State Officials’ Medicaid Proposals Include Variety of Cost Curtailments
The National Governors Association and the National Conference of State Legislatures have drafted proposals that recommend ways for Congress to cut Medicaid spending by $10 billion over the next five years, a move that is called for in the fiscal year 2006 budget resolution, the New York Times reports. The groups plan to submit final proposals to Congress later this year (Pear, New York Times, 5/9).
The 12-page NGA draft includes the following provisions:
- Making it more difficult for individuals to transfer assets in order to qualify for Medicaid;
- Increasing the use of "reverse mortgages" to fund long-term care;
- Raising copayments for Medicaid services;
- Providing incentives and penalties to encourage individuals to be more responsible for their own health care;
- Arranging purchasing pools to help small businesses buy health coverage for employees;
- Creating a package of benefits similar to SCHIP for nonelderly, nondisabled Medicaid recipients (CQ HealthBeat, 5/6);
- Enabling states to establish "different benefits packages for different populations or in different parts of the state" (New York Times, 5/9);
- Streamlining the federal Medicaid waiver process or changing the federal statute "to eliminate the need for waivers altogether";
- Creating a "new national dialogue" for addressing issues related to aging, such as funding for end-of-life care; and
- Using health care tax credits for individuals, employers and state purchasing pools to slow the growth of the Medicaid-eligible population.

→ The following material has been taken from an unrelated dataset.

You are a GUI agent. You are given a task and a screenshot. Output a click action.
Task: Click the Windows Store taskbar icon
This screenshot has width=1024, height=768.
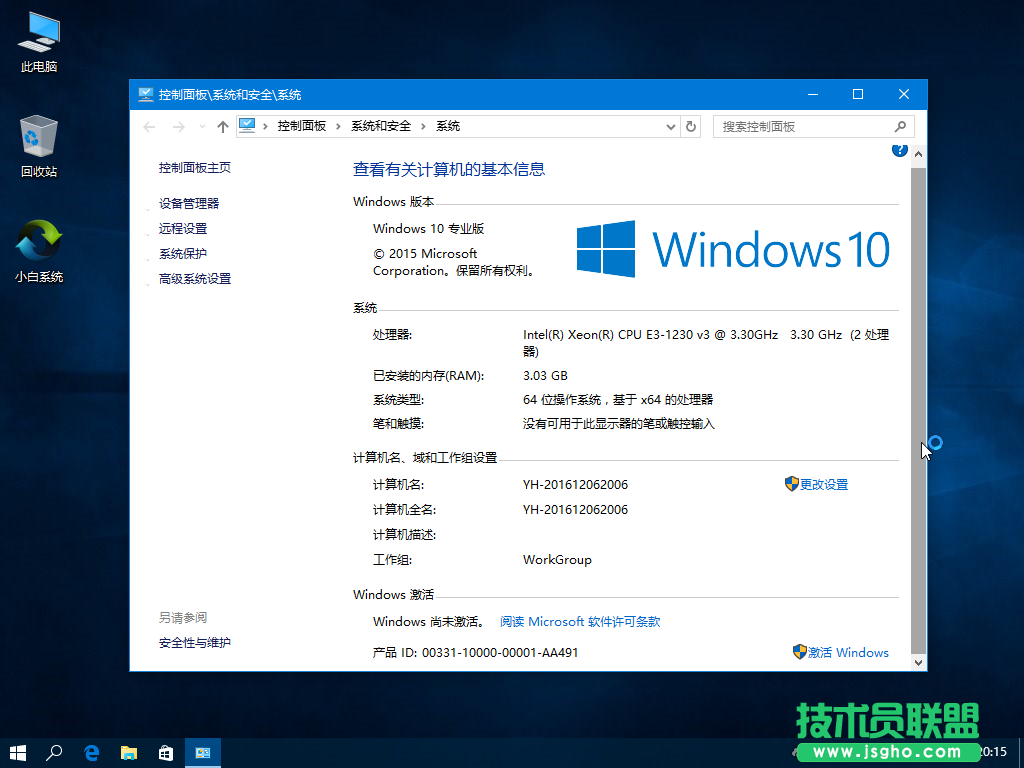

NGA officials said the draft offers "a set of concepts" discussed by a working group comprised of 11 governors. The officials added that the draft "does not in any way represent current NGA policy," which requires a supermajority vote of the executive committee or all governors (CQ HealthBeat, 5/6). The draft was marked "for comment only -- not for distribution."
According to the NGA draft, Congress should establish "financial protections to ensure that beneficiaries would not be required to pay more than 5% of total family income." In addition, the NGA proposal states that "Medicaid overpays for prescription drugs" and suggests that Congress increase the discounts and rebates on pharmaceuticals supplied for Medicaid. Governors also would like "broad discretion" to set premiums, copayments and deductibles.
A number of NGA's proposals "resemble ideas advanced by President Bush as part of his 2006 budget," the Times reports. However, the governors "also reject some of the president's recommendations that they believe would shift costs to the states," according to the Times.
NCSL has discussed a proposal to provide states with a fixed amount of federal funding for long-term care under a "sort of block grant that would automatically be increased each year to keep pace with medical costs and demographic changes," the Times reports. State officials would have flexibility to use the money for nursing home and home health care, but the services would not be considered an entitlement.
State legislators have not agreed to the proposal, "which they know would be contentious because the legal entitlement to benefits is a bedrock of the Medicaid program," according to the Times. NCSL's draft also would change a provision requiring states to treat any health problems discovered in routine examinations of children younger than 21.
A coalition of health care providers, labor unions and beneficiary advocates, including AARP and Families USA, "is already gearing up to fight any significant cutbacks in Medicaid," the Times reports.
Jane Perkins, a lawyer for the National Health Law Program, said NCSL's proposal to change the children's care requirement "would be a tragedy" because children under the program "are likely to have the greatest needs, more chronic illnesses and disabling conditions."
Some advocates also have said that NGA's proposal to charge higher copayments for emergency care could discourage people from seeking treatment. As a result, Medicaid recipients would be more likely to seek care only after their conditions were more severe and treatment was more costly, the advocates claim.
However, John Adams Hurson, a Democratic member of the Maryland House of Delegates and president of NCSL, said, "I am ... a liberal Democrat, but we can't sustain the current Medicaid program. It's fiscal madness. It doesn't guarantee good care, and it's a budget buster. We need to instill a greater sense of personal responsibility so people understand that this care is not free."
State officials have said "their goal is not just to save money, but also to avoid wholesale cuts in coverage" such as those proposed in Tennessee and Missouri, the Times reports (New York Times, 5/9).